De Gille op de trappers: hoe Binche het epicentrum van het Waalse wielrennen wil worden
Voor de tweede keer in drie jaar fungeert Binche als vertrekplaats van een Touretappe. Het is het verhaal van een lange liefdesaffaire met de fiets. Binche is vastbesloten om een vaste plaats te verwerven tussen de iconische plekken van het Waalse wielrennen.
Deze reportage verscheen in de Tourgids 2022 van Sport/Wielermagazine. Haal ze nu in huis of koop ze in onze webshop.

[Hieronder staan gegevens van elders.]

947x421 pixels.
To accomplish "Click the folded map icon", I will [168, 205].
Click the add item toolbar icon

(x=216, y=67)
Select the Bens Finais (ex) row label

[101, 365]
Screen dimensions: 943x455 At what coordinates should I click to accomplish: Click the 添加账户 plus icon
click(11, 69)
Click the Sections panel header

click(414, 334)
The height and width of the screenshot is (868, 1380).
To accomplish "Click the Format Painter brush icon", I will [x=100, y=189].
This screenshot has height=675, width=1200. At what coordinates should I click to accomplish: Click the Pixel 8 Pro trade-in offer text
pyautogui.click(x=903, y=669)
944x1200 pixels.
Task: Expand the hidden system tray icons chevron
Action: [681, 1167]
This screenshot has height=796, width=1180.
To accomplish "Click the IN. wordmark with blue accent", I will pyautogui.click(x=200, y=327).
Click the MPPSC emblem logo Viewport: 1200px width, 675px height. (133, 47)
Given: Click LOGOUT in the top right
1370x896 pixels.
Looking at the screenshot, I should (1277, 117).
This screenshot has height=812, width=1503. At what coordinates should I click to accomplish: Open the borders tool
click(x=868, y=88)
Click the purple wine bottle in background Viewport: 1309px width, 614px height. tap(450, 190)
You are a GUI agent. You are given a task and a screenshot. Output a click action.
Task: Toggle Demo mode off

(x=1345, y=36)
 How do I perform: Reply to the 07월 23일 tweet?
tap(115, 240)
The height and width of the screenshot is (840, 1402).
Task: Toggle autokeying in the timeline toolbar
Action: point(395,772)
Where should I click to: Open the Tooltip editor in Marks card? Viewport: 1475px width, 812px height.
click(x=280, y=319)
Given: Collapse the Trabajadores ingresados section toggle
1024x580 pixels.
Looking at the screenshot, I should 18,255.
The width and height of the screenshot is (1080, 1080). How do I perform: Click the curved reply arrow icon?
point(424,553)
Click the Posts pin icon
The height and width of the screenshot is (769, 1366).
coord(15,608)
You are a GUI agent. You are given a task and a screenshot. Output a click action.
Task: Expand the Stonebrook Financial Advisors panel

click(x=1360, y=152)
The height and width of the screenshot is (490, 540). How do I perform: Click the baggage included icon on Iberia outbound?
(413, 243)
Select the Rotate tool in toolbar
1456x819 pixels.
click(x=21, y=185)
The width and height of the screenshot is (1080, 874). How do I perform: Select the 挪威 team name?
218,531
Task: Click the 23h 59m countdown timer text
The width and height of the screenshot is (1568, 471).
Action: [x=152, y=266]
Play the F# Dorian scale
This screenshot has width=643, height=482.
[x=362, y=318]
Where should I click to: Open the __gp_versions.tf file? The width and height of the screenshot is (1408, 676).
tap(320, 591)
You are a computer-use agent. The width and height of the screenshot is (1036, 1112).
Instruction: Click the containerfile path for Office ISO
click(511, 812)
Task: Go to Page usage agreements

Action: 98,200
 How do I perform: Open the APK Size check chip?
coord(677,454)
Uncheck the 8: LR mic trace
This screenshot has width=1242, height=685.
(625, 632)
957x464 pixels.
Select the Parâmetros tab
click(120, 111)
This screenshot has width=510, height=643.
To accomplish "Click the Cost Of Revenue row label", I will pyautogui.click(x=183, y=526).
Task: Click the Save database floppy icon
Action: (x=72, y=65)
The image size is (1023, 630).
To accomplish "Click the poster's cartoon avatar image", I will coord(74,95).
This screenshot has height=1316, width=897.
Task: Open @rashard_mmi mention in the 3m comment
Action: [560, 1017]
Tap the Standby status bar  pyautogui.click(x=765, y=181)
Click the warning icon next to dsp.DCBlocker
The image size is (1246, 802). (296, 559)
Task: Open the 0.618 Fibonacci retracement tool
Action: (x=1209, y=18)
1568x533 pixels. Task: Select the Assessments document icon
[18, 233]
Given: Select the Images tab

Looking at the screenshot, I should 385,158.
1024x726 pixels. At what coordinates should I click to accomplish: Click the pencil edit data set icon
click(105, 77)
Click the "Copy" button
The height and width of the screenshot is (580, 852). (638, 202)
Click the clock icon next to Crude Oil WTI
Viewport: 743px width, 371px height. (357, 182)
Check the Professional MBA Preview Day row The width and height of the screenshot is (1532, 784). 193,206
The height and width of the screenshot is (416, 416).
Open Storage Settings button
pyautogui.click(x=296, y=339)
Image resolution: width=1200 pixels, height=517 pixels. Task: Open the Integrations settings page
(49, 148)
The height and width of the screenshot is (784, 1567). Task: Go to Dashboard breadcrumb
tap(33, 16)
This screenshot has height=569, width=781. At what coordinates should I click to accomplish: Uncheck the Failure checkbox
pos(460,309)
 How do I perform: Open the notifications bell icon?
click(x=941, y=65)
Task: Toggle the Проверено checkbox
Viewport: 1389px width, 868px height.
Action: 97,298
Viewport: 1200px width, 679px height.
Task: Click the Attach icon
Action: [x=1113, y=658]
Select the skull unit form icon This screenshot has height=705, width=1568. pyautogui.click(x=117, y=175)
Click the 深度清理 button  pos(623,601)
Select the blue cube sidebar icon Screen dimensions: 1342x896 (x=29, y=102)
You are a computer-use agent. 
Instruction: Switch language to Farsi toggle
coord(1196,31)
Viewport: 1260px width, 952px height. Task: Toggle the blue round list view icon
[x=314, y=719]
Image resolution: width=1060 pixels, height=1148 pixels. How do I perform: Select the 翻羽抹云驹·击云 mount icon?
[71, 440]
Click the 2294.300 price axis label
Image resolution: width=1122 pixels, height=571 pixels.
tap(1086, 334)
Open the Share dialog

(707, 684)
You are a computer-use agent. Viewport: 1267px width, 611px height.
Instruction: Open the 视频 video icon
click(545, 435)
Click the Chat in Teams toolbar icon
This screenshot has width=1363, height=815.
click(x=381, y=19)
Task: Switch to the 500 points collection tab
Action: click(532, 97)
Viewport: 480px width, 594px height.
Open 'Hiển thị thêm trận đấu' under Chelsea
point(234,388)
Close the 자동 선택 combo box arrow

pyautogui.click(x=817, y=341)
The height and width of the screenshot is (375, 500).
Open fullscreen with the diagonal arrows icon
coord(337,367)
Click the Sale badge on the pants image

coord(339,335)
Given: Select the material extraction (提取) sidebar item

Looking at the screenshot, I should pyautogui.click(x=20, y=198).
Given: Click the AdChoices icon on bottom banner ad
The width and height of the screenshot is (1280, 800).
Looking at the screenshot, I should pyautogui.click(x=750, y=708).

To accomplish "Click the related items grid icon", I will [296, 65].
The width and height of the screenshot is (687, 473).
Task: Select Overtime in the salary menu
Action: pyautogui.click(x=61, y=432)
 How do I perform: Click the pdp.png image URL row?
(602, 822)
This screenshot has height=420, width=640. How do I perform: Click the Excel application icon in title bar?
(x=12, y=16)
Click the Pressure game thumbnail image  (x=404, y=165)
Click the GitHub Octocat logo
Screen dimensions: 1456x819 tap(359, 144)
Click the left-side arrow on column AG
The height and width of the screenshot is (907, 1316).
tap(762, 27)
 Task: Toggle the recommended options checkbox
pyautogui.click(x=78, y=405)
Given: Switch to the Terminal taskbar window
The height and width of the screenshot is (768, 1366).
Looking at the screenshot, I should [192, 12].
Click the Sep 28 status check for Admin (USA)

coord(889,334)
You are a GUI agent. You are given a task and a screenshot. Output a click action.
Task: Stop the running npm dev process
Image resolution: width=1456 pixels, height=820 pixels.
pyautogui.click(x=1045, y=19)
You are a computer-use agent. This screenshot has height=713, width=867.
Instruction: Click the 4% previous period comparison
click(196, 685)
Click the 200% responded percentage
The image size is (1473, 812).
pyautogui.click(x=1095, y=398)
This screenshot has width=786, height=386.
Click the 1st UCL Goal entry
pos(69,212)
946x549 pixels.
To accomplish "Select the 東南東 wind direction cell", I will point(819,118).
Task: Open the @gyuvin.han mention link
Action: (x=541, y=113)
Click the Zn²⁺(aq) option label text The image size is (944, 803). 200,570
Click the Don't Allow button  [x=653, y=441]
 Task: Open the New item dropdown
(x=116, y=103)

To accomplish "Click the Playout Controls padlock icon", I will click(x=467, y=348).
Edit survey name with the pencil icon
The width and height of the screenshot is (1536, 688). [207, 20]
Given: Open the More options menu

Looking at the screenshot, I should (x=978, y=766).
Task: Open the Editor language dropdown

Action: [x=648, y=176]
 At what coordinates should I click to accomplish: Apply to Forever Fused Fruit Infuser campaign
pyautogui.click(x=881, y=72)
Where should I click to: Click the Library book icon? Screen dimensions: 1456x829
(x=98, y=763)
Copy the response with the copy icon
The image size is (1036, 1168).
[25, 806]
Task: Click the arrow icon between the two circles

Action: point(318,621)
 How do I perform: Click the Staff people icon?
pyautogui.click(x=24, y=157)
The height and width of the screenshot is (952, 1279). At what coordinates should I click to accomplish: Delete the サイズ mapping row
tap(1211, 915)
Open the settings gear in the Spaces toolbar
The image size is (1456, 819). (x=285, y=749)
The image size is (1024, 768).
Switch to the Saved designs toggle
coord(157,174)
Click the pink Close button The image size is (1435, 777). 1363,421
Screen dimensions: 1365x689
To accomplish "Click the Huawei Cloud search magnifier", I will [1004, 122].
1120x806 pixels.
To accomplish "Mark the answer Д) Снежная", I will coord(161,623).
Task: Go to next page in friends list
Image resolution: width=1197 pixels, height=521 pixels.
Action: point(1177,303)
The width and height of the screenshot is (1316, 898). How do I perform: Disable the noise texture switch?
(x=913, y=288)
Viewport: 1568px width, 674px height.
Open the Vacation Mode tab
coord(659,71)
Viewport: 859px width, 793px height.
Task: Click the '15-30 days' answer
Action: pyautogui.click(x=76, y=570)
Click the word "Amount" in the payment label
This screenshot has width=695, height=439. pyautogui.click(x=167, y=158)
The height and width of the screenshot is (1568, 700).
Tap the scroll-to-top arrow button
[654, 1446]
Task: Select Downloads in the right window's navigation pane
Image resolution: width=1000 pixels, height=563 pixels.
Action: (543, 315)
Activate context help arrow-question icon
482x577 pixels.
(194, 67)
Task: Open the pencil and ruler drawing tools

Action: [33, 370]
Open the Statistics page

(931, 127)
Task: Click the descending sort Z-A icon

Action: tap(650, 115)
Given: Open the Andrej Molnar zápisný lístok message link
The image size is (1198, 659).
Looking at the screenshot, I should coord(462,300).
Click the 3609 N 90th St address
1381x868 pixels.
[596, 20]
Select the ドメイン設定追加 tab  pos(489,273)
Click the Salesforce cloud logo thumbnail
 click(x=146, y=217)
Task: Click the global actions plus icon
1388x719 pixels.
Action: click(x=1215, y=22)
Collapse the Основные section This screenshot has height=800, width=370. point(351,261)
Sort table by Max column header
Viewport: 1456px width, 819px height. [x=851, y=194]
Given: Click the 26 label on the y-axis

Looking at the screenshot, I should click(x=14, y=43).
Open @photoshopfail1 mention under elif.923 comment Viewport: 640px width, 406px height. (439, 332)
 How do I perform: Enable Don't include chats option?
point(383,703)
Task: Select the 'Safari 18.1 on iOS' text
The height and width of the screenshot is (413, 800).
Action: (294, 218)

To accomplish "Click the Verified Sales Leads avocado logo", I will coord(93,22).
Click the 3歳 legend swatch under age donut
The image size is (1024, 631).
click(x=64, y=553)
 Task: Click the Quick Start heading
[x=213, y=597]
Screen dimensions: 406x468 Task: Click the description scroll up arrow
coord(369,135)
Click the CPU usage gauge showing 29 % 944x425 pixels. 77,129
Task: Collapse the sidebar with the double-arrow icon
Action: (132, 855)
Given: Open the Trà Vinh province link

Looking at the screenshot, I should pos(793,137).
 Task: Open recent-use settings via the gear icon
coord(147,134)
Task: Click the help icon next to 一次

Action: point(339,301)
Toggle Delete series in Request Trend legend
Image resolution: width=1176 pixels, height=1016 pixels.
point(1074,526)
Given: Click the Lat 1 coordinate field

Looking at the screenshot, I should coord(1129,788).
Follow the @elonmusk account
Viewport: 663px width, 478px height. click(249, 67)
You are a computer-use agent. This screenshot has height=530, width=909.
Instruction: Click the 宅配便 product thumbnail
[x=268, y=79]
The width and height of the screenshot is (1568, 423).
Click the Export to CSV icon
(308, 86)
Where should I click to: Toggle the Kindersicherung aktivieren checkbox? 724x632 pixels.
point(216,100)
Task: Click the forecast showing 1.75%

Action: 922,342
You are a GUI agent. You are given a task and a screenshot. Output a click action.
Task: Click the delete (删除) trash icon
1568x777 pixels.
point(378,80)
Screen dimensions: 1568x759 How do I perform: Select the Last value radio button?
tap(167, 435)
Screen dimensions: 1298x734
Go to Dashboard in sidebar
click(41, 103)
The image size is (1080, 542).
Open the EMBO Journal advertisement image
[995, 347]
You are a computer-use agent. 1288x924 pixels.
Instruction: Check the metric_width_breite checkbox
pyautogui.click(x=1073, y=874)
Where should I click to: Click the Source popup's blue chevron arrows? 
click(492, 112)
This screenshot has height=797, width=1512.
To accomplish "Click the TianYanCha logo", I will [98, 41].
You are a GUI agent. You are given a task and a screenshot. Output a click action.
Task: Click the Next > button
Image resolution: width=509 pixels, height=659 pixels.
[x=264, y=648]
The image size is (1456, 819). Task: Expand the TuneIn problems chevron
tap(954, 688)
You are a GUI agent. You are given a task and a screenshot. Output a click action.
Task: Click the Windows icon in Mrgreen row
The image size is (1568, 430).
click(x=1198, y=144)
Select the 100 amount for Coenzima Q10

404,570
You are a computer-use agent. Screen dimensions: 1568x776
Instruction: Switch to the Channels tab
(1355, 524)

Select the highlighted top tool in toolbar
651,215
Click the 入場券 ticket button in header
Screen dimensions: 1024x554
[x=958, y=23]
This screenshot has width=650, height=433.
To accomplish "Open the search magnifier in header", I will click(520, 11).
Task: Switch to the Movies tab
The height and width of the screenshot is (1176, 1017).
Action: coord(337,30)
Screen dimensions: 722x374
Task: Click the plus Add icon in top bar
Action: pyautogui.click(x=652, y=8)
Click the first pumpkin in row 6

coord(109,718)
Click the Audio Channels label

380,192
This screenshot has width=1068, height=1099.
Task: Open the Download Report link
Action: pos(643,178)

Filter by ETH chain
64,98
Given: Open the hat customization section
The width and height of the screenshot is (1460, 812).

Vrije parkeerplaatsen zijn hier even schaars als lege stoelen op de terrassen. De Grand-Place van Binche, die baadt onder een heerlijke lentezon, zit deze meimiddag stampvol. Het lijkt wel of ze zich al opwarmt in afwachting dat de grote Tour de France passeert, die zich op 7 mei in de carnavalsstad op gang zal trekken voor een rit naar Longwy. Het is ook moeilijk om dat niet op te merken, want van overal heb je een uitstekend zicht op het bureau van de toeristische dienst, die fietsverhuur aan democratische prijzen afficheert.
Onder een klok die de dagen aftelt naar de grote afspraak met het peloton van La Grande Boucle, is de dubbele ingangspoort bekleed met de beeltenis van een juichende Wout van Aert in de Belgische kampioenstrui, die zijn overwinning in Malaucène viert na zijn legendarische solo over de Mont Ventoux. Ook overal te zien, tot op balpennen toe: de naam van de stad met daarachter een hartje en een fiets. Net als de gele brillen in de stad, die aanstekelijk werken, alsof de liefde van Binche voor de fiets zo luid mogelijk van de daken moet geschreeuwd worden.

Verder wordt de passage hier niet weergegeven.